A HUGE backlog of asylum applications is costing the taxpayer £500m. This is because Home Office staff are taking two months to deal with paperwork that should only take nine hours to process.

That does surprise me. Only two months? Are they on a special fast-track system? If only those of us born in Britain who have tried to apply for a passport recently were treated as swiftly.

One of my boys had his application rejected when he was four months old because a bit of my hand was showing from where I was holding him in the photo booth. A baby with a hand growing out of his arm - obviously a classic terrorist disguise.

Then we had to re-do an application for his older brother because the teacher who had signed his form let the bottom of the J in her Christian name go over the border on the signature box by one whole millimetre. Good job they spotted that one otherwise our national security might have been seriously compromised.

Trying to renew four of the children's passports and get a new one for the toddler at the same time a few months ago was an even bigger nightmare. With all the photographs taken and split up with the forms between various teachers and doctors for filling in and signing, I thought I had everything covered.

I even remembered to make sure witnesses didn't make the mistake of saying they knew the children applying for the passport, instead of the parent who had signed the form. (They caught us out with that one before.)

But then the eagle-eyed "checker" at the post office, who looks over applications for mistakes, noticed the first two letters of a name on one form had been written in blue ink before being covered over in black.

I assumed the only reason for using black ink was so it could be photocopied easily, so had simply gone over the blue once I realised my mistake.

But my checker, who looked like Olive from the Seventies TV comedy On The Buses, was having none of it. "It clearly states it must be written in black," she said. Blue ink - no doubt another common terrorist ruse.

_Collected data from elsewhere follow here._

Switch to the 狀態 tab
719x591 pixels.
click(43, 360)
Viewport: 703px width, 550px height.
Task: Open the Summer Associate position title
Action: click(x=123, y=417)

I had no option, she said, but to fill in the form again and ask our busy family doctor to do her bit again too. Olive's hang-dog expression almost broke into a grin. This must have been the highlight of her day.

She didn't realise there was even better to come. The birth certificate for one of my sons' applications was a short, rather than a long one because the long one had been stolen from his father's car.

But I rang the Passport Service when it was stolen, three months ago, and was assured the short copy was sufficient to renew his passport, I protested.

How stupid did we think Olive was? She wasn't going to fall for a trick like that. Her eyes narrowed: "It's all been tightened up now. That rule has been changed." When? "About three months ago," she told me triumphantly. "Perhaps you'd like to go to the Register Office and get a new birth certificate."

No, Olive, I wanted to tell her. What I'd like to do is go away and cancel the holiday and bin the blooming passport application forms.

And to think we're just British citizens who want to get out of the country for a few weeks.